● What you should do
Report each line of the items below that contains the string "text", reproducing those lines in full.
'''
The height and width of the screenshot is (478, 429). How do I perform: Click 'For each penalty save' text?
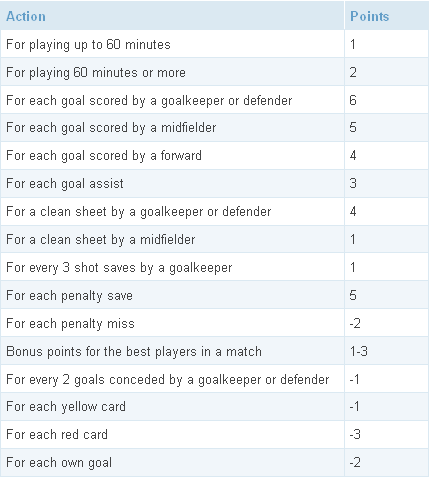tap(69, 296)
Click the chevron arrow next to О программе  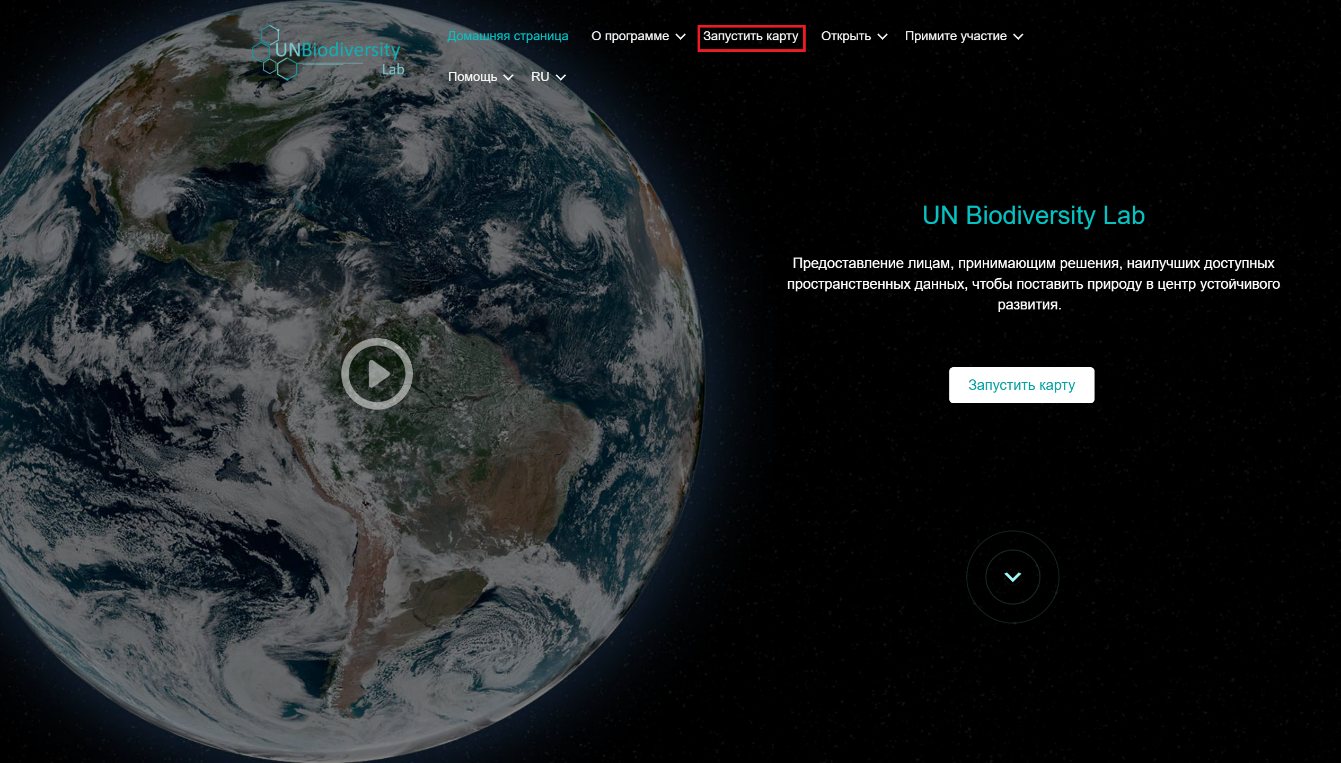[x=680, y=37]
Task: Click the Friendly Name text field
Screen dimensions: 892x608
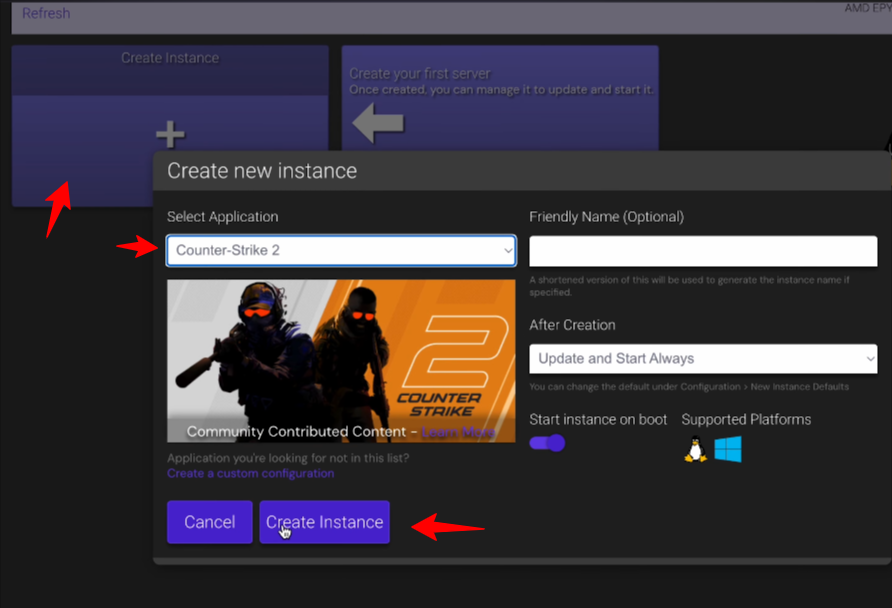Action: [x=703, y=250]
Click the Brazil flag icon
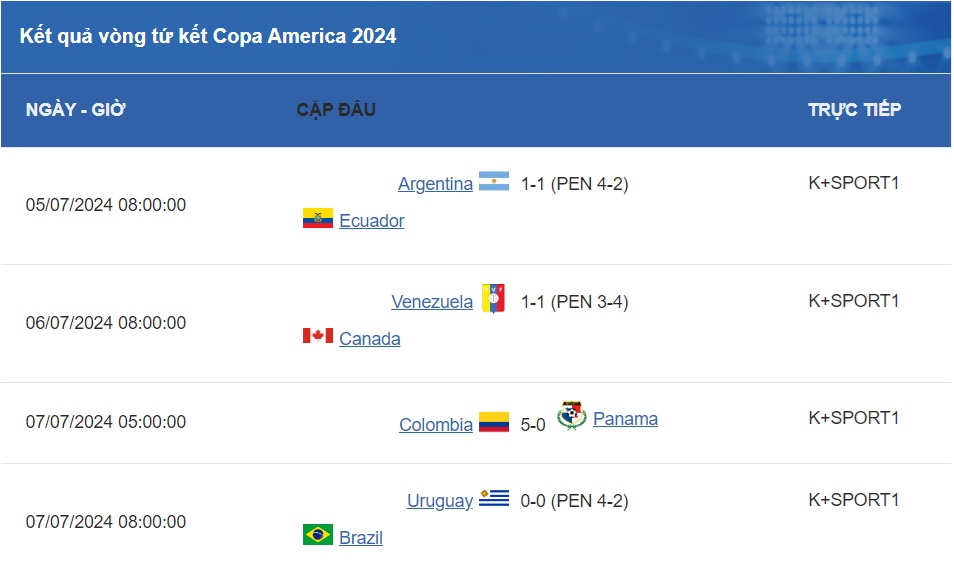Screen dimensions: 954x577 point(318,535)
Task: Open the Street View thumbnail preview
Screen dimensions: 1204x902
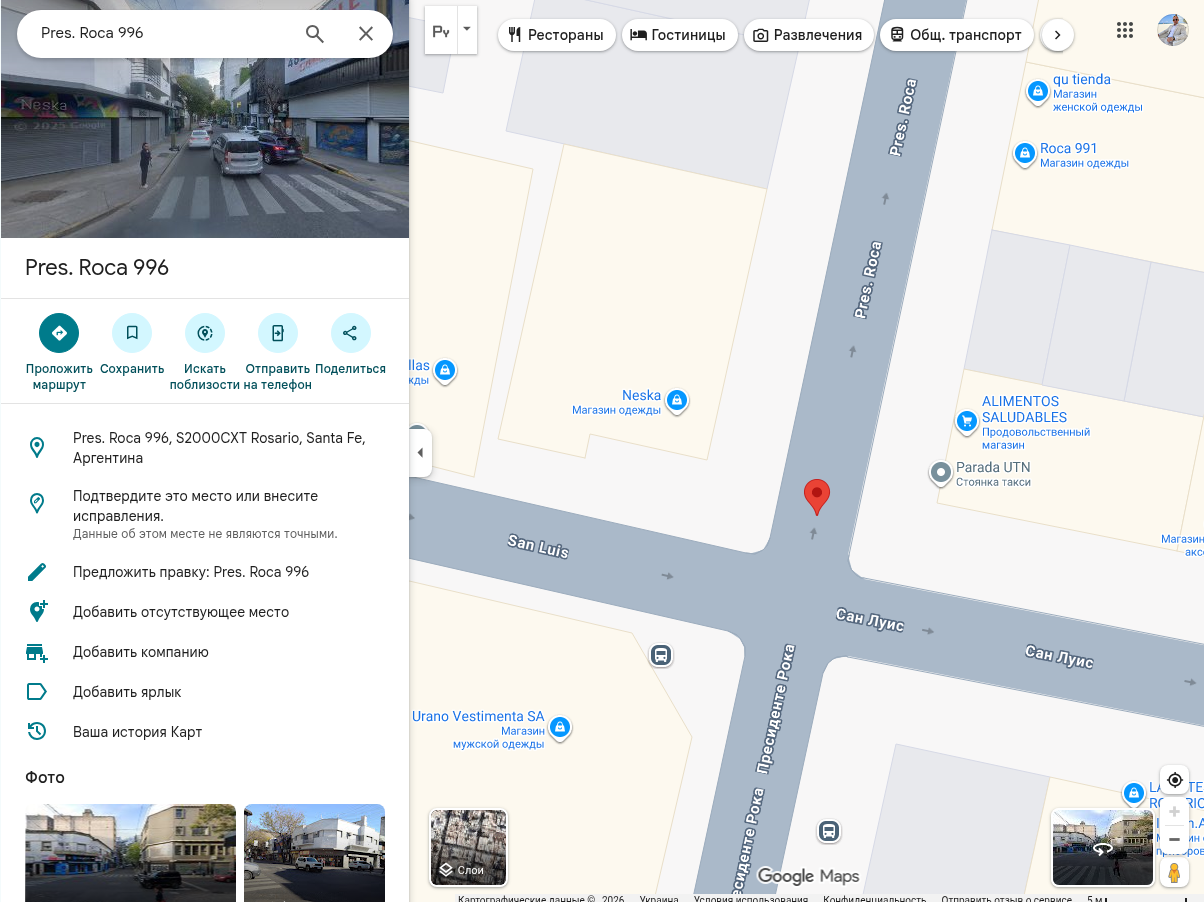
'''
● Output
The height and width of the screenshot is (478, 429). How do I perform: Click 'For each penalty save' text?
Task: Click the Friendly Name text field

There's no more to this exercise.